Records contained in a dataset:
+ + + +

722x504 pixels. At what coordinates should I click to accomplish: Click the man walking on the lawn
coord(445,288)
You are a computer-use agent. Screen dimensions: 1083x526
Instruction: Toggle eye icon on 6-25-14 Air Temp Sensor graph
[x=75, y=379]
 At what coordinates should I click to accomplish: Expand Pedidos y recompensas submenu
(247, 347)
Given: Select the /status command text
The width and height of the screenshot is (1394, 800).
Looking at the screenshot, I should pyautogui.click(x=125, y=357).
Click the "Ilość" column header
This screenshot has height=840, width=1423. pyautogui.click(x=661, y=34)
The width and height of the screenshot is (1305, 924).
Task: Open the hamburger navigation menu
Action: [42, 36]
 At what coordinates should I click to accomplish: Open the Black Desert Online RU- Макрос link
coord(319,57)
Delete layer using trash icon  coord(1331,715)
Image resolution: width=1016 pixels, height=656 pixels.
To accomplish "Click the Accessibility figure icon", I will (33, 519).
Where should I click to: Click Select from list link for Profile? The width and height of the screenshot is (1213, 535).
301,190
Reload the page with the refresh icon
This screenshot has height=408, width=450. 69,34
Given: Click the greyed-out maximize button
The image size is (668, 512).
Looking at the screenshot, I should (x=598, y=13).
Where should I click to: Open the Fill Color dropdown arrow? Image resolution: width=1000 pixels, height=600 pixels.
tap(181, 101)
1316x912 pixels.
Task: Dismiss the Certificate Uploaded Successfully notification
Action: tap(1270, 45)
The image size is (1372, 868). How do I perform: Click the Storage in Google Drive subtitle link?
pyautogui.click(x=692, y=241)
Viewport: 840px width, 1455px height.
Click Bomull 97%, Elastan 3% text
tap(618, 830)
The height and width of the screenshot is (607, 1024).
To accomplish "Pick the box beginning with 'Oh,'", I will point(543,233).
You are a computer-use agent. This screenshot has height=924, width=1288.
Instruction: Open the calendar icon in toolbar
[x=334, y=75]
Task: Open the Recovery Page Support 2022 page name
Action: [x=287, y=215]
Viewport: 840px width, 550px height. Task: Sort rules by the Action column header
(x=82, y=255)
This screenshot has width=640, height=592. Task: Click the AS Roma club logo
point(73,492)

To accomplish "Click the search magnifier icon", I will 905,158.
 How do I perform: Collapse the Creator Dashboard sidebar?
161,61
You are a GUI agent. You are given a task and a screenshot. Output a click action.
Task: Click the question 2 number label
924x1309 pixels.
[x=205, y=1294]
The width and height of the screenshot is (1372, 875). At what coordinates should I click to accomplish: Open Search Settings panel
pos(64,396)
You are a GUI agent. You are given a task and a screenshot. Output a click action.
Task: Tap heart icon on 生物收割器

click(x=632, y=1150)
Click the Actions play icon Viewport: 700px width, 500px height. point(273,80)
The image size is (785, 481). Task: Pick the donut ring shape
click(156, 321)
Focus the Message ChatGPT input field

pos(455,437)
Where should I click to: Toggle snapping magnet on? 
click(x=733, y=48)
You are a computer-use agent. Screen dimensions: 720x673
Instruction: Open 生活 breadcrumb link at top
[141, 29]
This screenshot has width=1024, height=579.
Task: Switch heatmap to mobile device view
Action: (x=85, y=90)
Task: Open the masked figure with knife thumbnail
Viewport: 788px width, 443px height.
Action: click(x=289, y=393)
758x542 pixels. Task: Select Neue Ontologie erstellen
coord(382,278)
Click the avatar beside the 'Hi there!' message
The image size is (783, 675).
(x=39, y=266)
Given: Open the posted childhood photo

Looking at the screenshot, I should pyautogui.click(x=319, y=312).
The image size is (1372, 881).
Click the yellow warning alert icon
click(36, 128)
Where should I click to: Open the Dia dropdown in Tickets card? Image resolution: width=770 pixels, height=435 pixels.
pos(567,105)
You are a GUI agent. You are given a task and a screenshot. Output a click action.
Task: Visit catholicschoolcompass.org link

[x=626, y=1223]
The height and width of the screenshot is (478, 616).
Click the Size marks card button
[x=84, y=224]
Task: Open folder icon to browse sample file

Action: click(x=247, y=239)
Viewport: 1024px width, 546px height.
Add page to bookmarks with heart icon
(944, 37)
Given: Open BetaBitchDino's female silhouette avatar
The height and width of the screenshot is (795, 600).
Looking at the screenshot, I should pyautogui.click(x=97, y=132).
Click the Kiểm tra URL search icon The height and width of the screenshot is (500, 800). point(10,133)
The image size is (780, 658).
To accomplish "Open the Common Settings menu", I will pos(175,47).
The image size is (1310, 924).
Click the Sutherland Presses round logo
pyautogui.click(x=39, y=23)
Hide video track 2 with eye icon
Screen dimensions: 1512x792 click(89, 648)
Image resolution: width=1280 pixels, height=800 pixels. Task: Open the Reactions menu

+ + + +

WORK INSTRUCTION:
The answer should be an exact reproduction of all the entries.

COMPLETED TASK:
722x504 pixels. At what coordinates should I click to accomplish: Click the man walking on the lawn
coord(445,288)
You are a computer-use agent. Screen dimensions: 1083x526
Instruction: Toggle eye icon on 6-25-14 Air Temp Sensor graph
[x=75, y=379]
 At what coordinates should I click to accomplish: Expand Pedidos y recompensas submenu
(247, 347)
Given: Select the /status command text
The width and height of the screenshot is (1394, 800).
Looking at the screenshot, I should pyautogui.click(x=125, y=357).
Click the "Ilość" column header
This screenshot has height=840, width=1423. pyautogui.click(x=661, y=34)
The width and height of the screenshot is (1305, 924).
Task: Open the hamburger navigation menu
Action: [42, 36]
 At what coordinates should I click to accomplish: Open the Black Desert Online RU- Макрос link
coord(319,57)
Delete layer using trash icon  coord(1331,715)
Image resolution: width=1016 pixels, height=656 pixels.
To accomplish "Click the Accessibility figure icon", I will (33, 519).
Where should I click to: Click Select from list link for Profile? The width and height of the screenshot is (1213, 535).
301,190
Reload the page with the refresh icon
This screenshot has height=408, width=450. 69,34
Given: Click the greyed-out maximize button
The image size is (668, 512).
Looking at the screenshot, I should (x=598, y=13).
Where should I click to: Open the Fill Color dropdown arrow? Image resolution: width=1000 pixels, height=600 pixels.
tap(181, 101)
1316x912 pixels.
Task: Dismiss the Certificate Uploaded Successfully notification
Action: tap(1270, 45)
The image size is (1372, 868). How do I perform: Click the Storage in Google Drive subtitle link?
pyautogui.click(x=692, y=241)
Viewport: 840px width, 1455px height.
Click Bomull 97%, Elastan 3% text
tap(618, 830)
The height and width of the screenshot is (607, 1024).
To accomplish "Pick the box beginning with 'Oh,'", I will point(543,233).
You are a computer-use agent. This screenshot has height=924, width=1288.
Instruction: Open the calendar icon in toolbar
[x=334, y=75]
Task: Open the Recovery Page Support 2022 page name
Action: [x=287, y=215]
Viewport: 840px width, 550px height. Task: Sort rules by the Action column header
(x=82, y=255)
This screenshot has width=640, height=592. Task: Click the AS Roma club logo
point(73,492)

To accomplish "Click the search magnifier icon", I will 905,158.
 How do I perform: Collapse the Creator Dashboard sidebar?
161,61
You are a GUI agent. You are given a task and a screenshot. Output a click action.
Task: Click the question 2 number label
924x1309 pixels.
[x=205, y=1294]
The width and height of the screenshot is (1372, 875). At what coordinates should I click to accomplish: Open Search Settings panel
pos(64,396)
You are a GUI agent. You are given a task and a screenshot. Output a click action.
Task: Tap heart icon on 生物收割器

click(x=632, y=1150)
Click the Actions play icon Viewport: 700px width, 500px height. point(273,80)
The image size is (785, 481). Task: Pick the donut ring shape
click(156, 321)
Focus the Message ChatGPT input field

pos(455,437)
Where should I click to: Toggle snapping magnet on? 
click(x=733, y=48)
You are a computer-use agent. Screen dimensions: 720x673
Instruction: Open 生活 breadcrumb link at top
[141, 29]
This screenshot has width=1024, height=579.
Task: Switch heatmap to mobile device view
Action: (x=85, y=90)
Task: Open the masked figure with knife thumbnail
Viewport: 788px width, 443px height.
Action: click(x=289, y=393)
758x542 pixels. Task: Select Neue Ontologie erstellen
coord(382,278)
Click the avatar beside the 'Hi there!' message
The image size is (783, 675).
(x=39, y=266)
Given: Open the posted childhood photo

Looking at the screenshot, I should pyautogui.click(x=319, y=312).
The image size is (1372, 881).
Click the yellow warning alert icon
click(36, 128)
Where should I click to: Open the Dia dropdown in Tickets card? Image resolution: width=770 pixels, height=435 pixels.
pos(567,105)
You are a GUI agent. You are given a task and a screenshot. Output a click action.
Task: Visit catholicschoolcompass.org link

[x=626, y=1223]
The height and width of the screenshot is (478, 616).
Click the Size marks card button
[x=84, y=224]
Task: Open folder icon to browse sample file

Action: click(x=247, y=239)
Viewport: 1024px width, 546px height.
Add page to bookmarks with heart icon
(944, 37)
Given: Open BetaBitchDino's female silhouette avatar
The height and width of the screenshot is (795, 600).
Looking at the screenshot, I should pyautogui.click(x=97, y=132).
Click the Kiểm tra URL search icon The height and width of the screenshot is (500, 800). point(10,133)
The image size is (780, 658).
To accomplish "Open the Common Settings menu", I will pos(175,47).
The image size is (1310, 924).
Click the Sutherland Presses round logo
pyautogui.click(x=39, y=23)
Hide video track 2 with eye icon
Screen dimensions: 1512x792 click(89, 648)
Image resolution: width=1280 pixels, height=800 pixels. Task: Open the Reactions menu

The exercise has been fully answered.